_Text extract_
"""

Figure 1. Quantum circuit for the quantum Fourier transform on five qubits. Each line represents a qubit, each box is a quantum gate. Gates are applied sequentially from left to right to the qubit register.

This point is also valid at higher levels: most quantum algorithms, like Shor’s factoring algorithm, are made up of distinct subroutines (like the quantum Fourier transform). Like in classical software engineering, quantum computer scientists not only need libraries that provide ready-made implementations of common quantum routines, but also higher-level languages to describe the combination, and possibly repetition of various subroutines into a full algorithm.

Finally, since quantum developers don’t have fault-free quantum computers yet, they need to be able to simulate, on classical computers, the behavior of new quantum algorithms to make sure they produce the intended result. Simple as it may seem, this task is sharply limited by the exponential (2^N) memory requirement of storing a quantum state on a classical machine.

"""

_Information shown_
"""

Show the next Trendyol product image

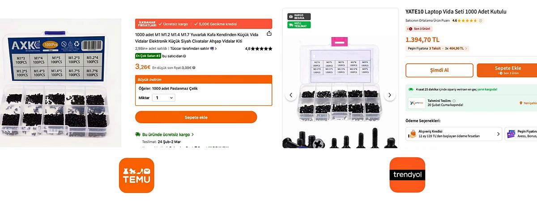[x=390, y=95]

"""

_Direction 1_
Rewrite the paragraph of the quantum computing text that begins "This point is also valid at higher levels" as a short bulleted list, keeping its main facts.
_Direction 2_
Using the quantum computing text, decide whether each statement agrees with it. Answer yes or no for each, quoting the words that decide it.
(a) Gates in the circuit are applied from right to left.
(b) Shor's factoring algorithm is made up of distinct subroutines.
(c) Storing a quantum state on a classical machine has an exponential memory requirement.
The material comes from a different source than the quantum computing text.

_Reply 1_
- Most quantum algorithms, such as Shor's factoring algorithm, consist of distinct subroutines, such as the quantum Fourier transform.
- As in classical software engineering, quantum computer scientists need libraries with ready-made implementations of common quantum routines.
- They also need higher-level languages to describe how subroutines are combined, and possibly repeated, into a full algorithm.

_Reply 2_
(a) No: "Gates are applied sequentially from left to right to the qubit register."
(b) Yes: "most quantum algorithms, like Shor’s factoring algorithm, are made up of distinct subroutines"
(c) Yes: "the exponential (2^N) memory requirement of storing a quantum state on a classical machine"